I opened my swollen eyes and saw in front of me a pair of large, calloused feet; my gaze lifted to the swollen legs, the age-distorted body clad in a tight cotton nightdress, and then the shadowed Indian face surrounded by stubby white hair. And there was no rage in the face now, now that the garden was destroyed and there was nothing any longer to be protected.

This description of Miss Lottie comes after Lizabeth’s destruction of the marigolds. Earlier in the story, Lizabeth describes Miss Lottie comically and even mockingly as she bends awkwardly over her flowers, shaded from the sun by a shabby man’s hat. Lizabeth calls out Miss Lottie’s “creaky knees” and calls her a “witch-woman.” She leads the children in taunting songs. But now, after the emotional storm has passed, she describes Miss Lottie with details that acknowledge the old woman’s aches and pains. Even the detail about the too-tight nightdress is telling, suggesting that Miss Lottie is so poor that she cannot afford clothes that fit and must make do. Lizabeth suddenly sees—really sees—her neighbor as a woman who lives with joy and suffering, beauty and need. She can see her this way because the innocence of childhood has ended.

The witch was no longer a witch but only a broken old woman who had dared to create beauty in the midst of ugliness and sterility. She had been born in squalor and lived in it all her life. Now at the end of that life she had nothing except a falling-down hut, a wrecked body, and John Burke, the mindless son of her passion. Whatever verve there was left in her, whatever there was of love and beauty and joy that had not been squeezed out by life, had been there in the marigolds she had so lovingly tended.

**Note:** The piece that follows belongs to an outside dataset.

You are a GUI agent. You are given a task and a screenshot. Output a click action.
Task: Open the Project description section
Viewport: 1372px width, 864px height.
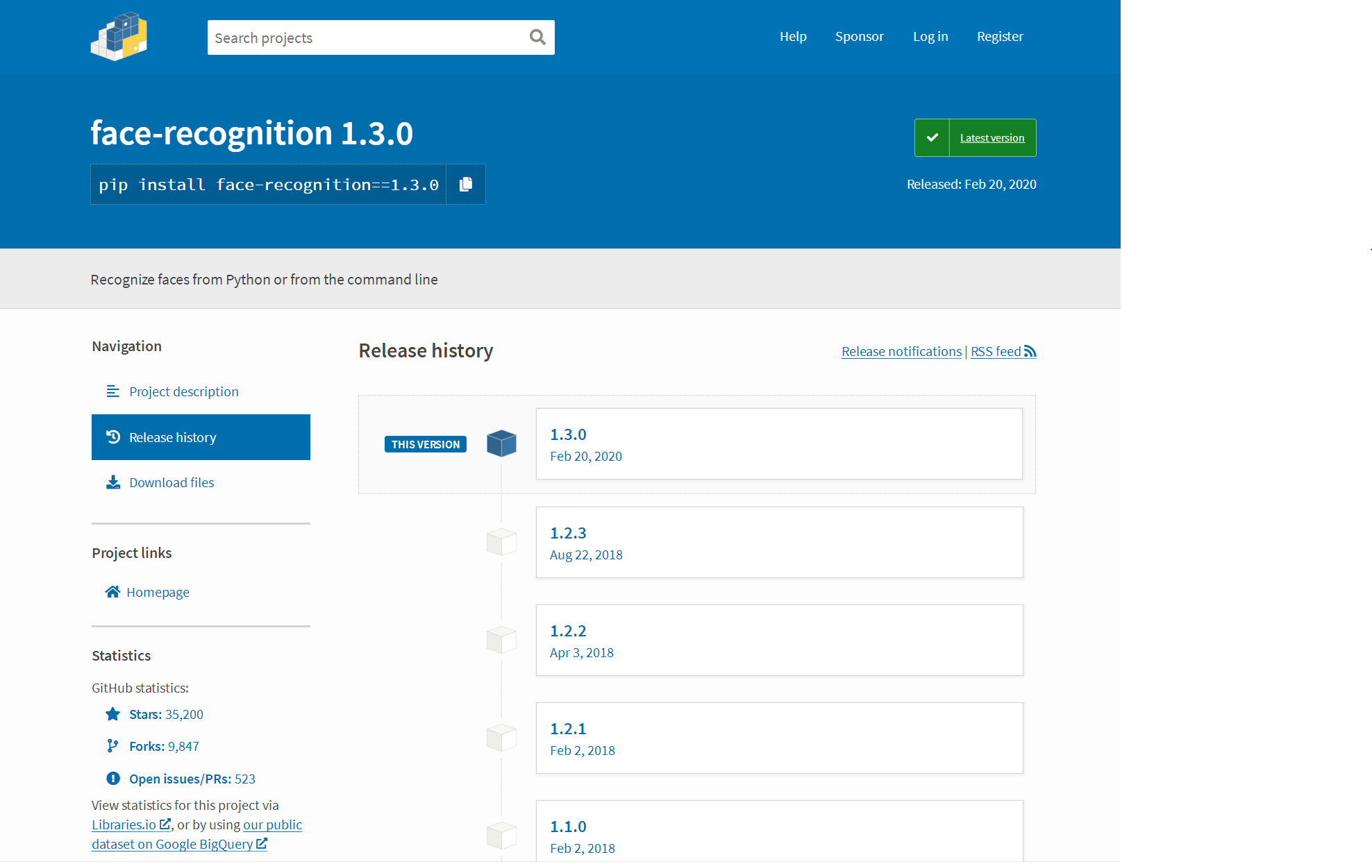[x=183, y=391]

As Lizabeth sits crying among the ruined flowers and looks more closely at Miss Lottie, she finally sees her not only as an authentic human rather than a caricature to be mocked and feared but also as someone to admire. She “dared” to create beauty against the odds, and she succeeded. Lizabeth, shedding the naïve view of the other children, realizes that she has destroyed not just flowers but the “verve,” the spirit and energy, of an old woman whom she, later in life, has come to admire and empathize with. Miss Lottie found a way to nurture life and beauty despite the “ugliness and sterility” around her.